Predominantly more TRAE lead to treatment discontinuation, dose reduction, or interruption with combination therapies than monotherapies. The impact on effectiveness remains mostly unclear. Nevertheless, combination therapy was more effective than with monotherapy in 9 of 11 trials.

Study characteristics of the cost–utility analyses

Table 2 provides an overview of all included cost–utility analyses [26,27,28,29,30]. One study considered only stage III patients [26]. While one study only considered patients with BRAF mutation [27], studies examining PD-1 and CTLA-4 inhibitors included patients with BRAF wild-type and mutation [26, 28,29,30]. Three studies received financial support from the pharmaceutical industry [26, 28, 29], one was independently funded [27] and one had no funding information [30]. While two studies used a Markov modeling approach [26, 27], three studies used a partitioned survival model with three health states [28,29,30]. All analyses consider direct costs from payer perspective. While two studies examined a lifelong time horizon, two studies used time horizons of 20 and 30 years. All studies used the same discount rate for costs and outcomes that varied between 2 and 6%.

Table 2 Overview of the included cost–utility analyses

In all analyses, cost estimates were based on the cost of procuring the drug, administering it, disease management, and of treating adverse events. Four studies additionally considered one-time cost of dying [26, 28,29,30]. Few studies considered costs of follow-up treatments due to DP [28, 30].

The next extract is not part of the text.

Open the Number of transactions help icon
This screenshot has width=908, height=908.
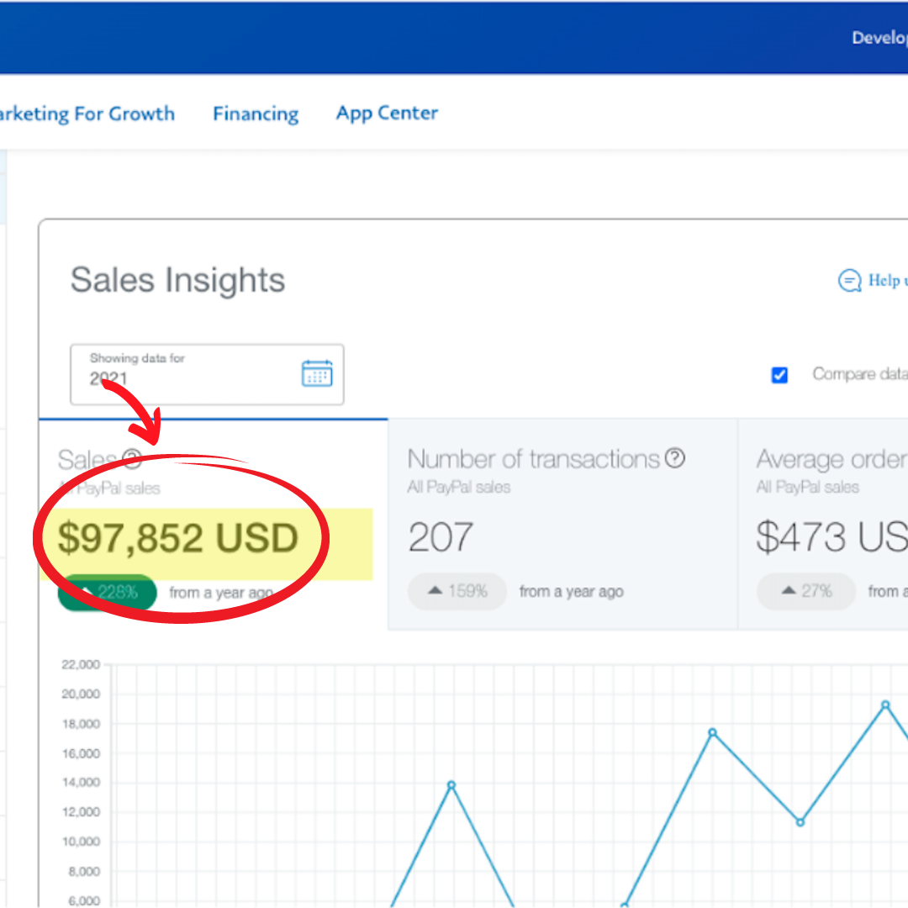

The determination of utility values was based on different methods. In the study by Bensimon et al., utilities for PEM were based on EQ-5D-3L questionnaire data from the KEYNOTE-054 study and a cross-sectional study using the standard Gamble method [26, 31]. In addition, Bensimon et al. used a benefit discount for TRAE of grades ≥ 3 [26]. The utilities for VEM used by Matter-Walstra et al. were based on a cross-sectional study using the standard Gamble method [27, 31]. The utilities for DAB plus TRAM were based on an EQ-5D questionnaire [32]. Paly et al. used EQ-5D data collected in CheckMate 067 and applied to the population in Japan [28, 33]. Paly et al. used an utility discount for TRAE grade 3 or 4 obtained from a cross-sectional study using the standard Gamble method [28, 31]. In the study by Quon et al., it was necessary to extrapolate OS data beyond the observed time horizon [29]. Various parametric extrapolation methods were applied. In addition to OS and PFS results, Quon et al. included best objective response rates in the modeling of treatment effects [29]. As with survival data for PEM, an indirect comparison was performed for best response rate data using the Bucher method. Utilities were calculated using the standard Gamble method. In addition, a utility discount was applied for TRAE grade 3 or 4 [29]. Utilities in the study by Wu and Shi were based on data from published literature using the standard gamble method. A benefit discount was applied to TRAE [30].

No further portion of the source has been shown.